Dopo il finale della prima stagione di Loki: la Fase 5 condurrà a Secret Wars?

La collisione tra questi universi narrativi fa pensare ad un evento specifico che ha sconvolto il Marvel Universe fumettistico nel 2015 (ovvero all’incirca quando hanno iniziato a programmare il futuro del franchise Marvel anche al cinema), le nuove Secret Wars.

Copertina di Free Comic Book Day 2015: Secret Wars 0, di Alex Ross, che ha segnato l'inizio delle nuove Secret Wars che hanno rimodellato il Multiverso Marvel. Qualcosa di simile si potrà vedere in seguito al finale della prima stagione di Loki
Copertina di Free Comic Book Day 2015: Secret Wars 0, di Alex Ross, che ha segnato l’inizio delle nuove Secret Wars che hanno rimodellato il Multiverso Marvel.

Nel fumetti, facendola breve, il Multiverso è collassato su se stesso e si formò un unico mondo fatto di “pezzi diversi” di universi differenti, Battleworld, in cui l’unico autorità era quella di un onnipotente Dr. Doom (la nemesi dei Fantastici Quattro). In seguito alla sconfitta di Von Doom per mano di alcuni sopravvissuti dell’universo precedente i Fantastici Quattro si incaricarono di ricostruire il Multiverso come era prima, ma con qualche differenza, come ad esempio l’inclusione di Miles Morales, lo Spider-Man di un altro universo, nell’universo principale.
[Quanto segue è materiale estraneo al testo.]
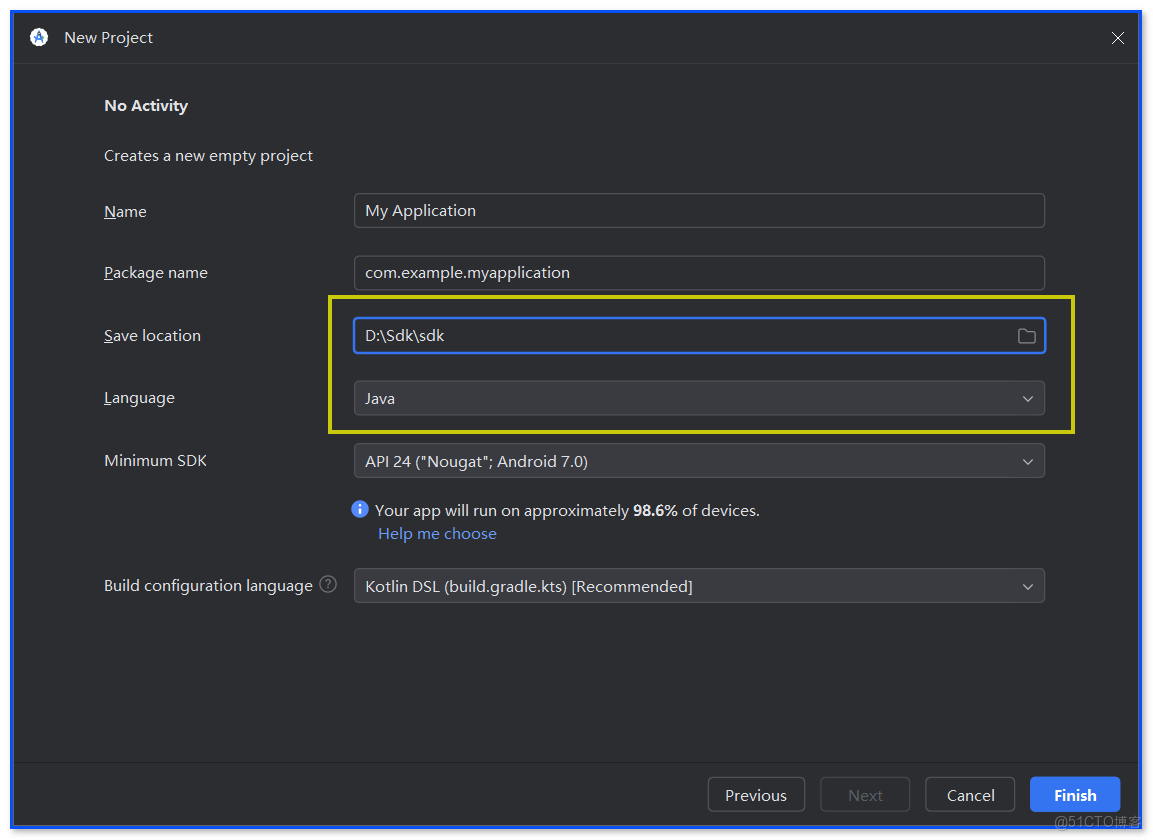The height and width of the screenshot is (840, 1153).
Task: Click the API 24 Nougat selection field
Action: click(x=700, y=461)
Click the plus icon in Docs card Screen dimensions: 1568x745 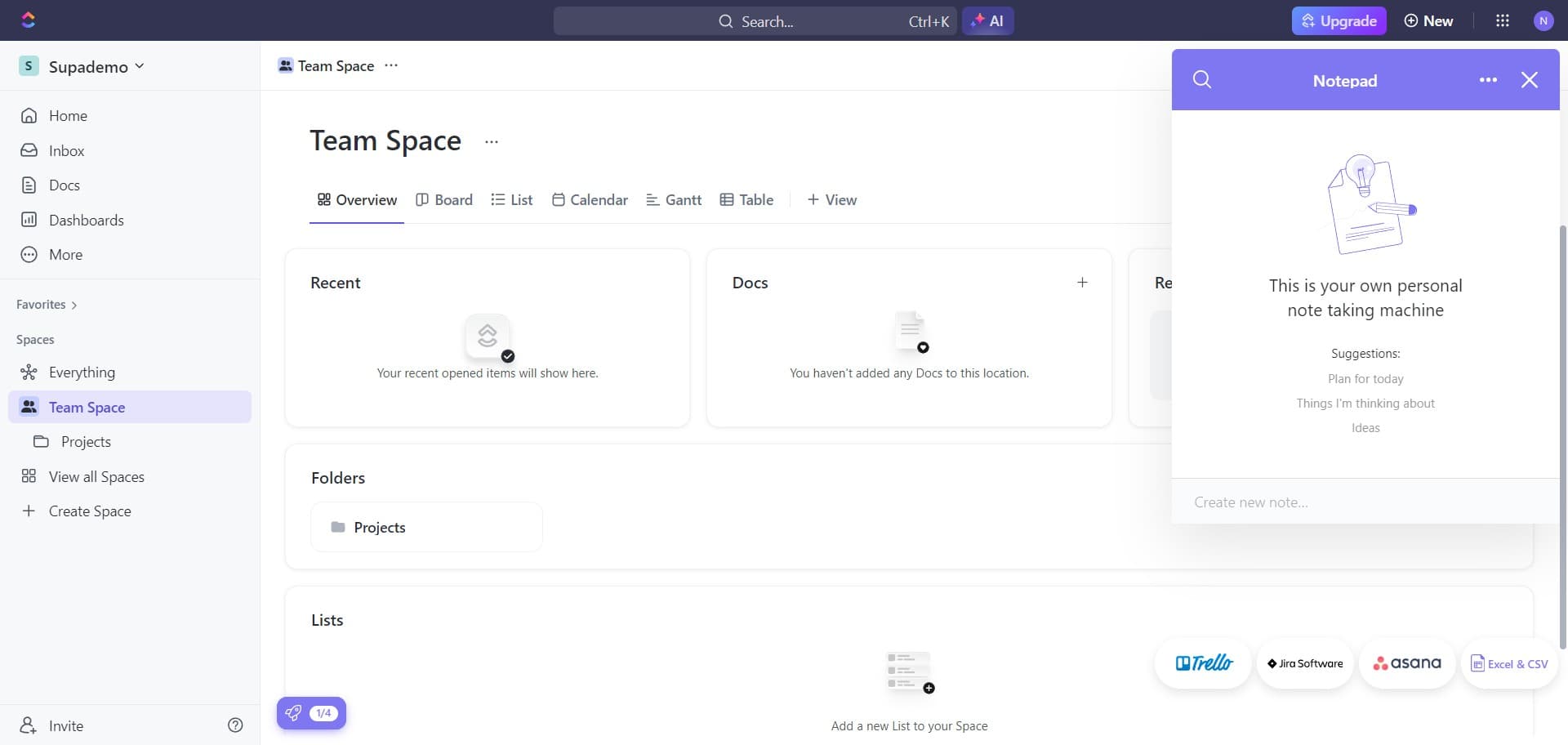tap(1082, 283)
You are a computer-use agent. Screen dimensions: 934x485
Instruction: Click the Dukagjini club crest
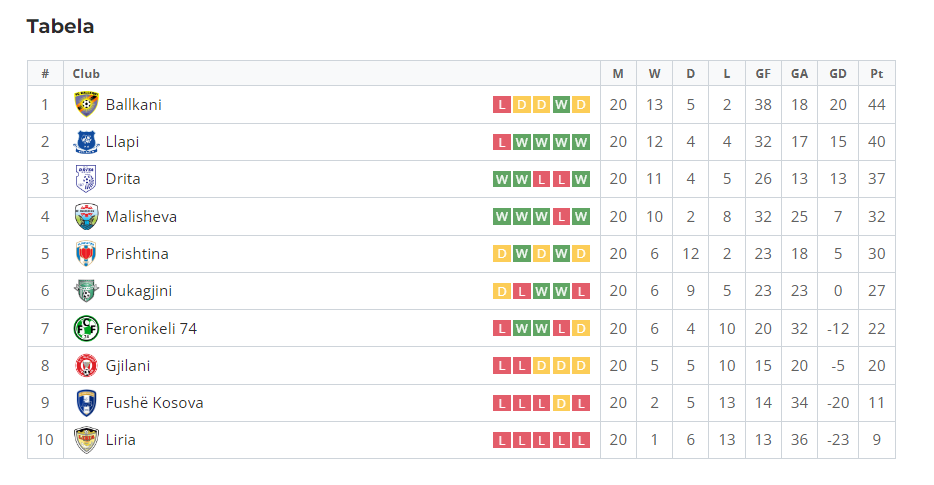pyautogui.click(x=87, y=291)
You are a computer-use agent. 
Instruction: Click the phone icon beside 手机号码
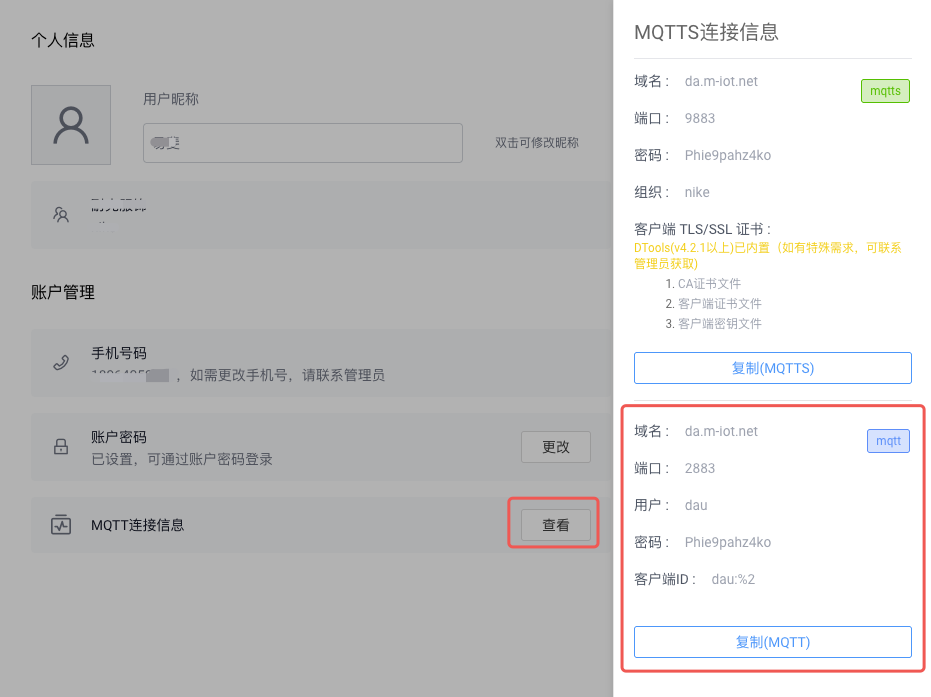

Sembrerebbe, anche per il multiverso cinematografico, la via narrativa migliore per includere tutte le proprietà intellettuali Marvel che all’epoca della nascita dei Marvel Studios non erano disponibile e riscrivere quindi la storia dell’universo in maniera più coerente con quella dei fumetti, per esempio riportando i Fantastici Quattro al loro ruolo di “iniziatori” della moderna età supereroistica, ruolo che in pratica ricopre Iron Man nel MCU al momento.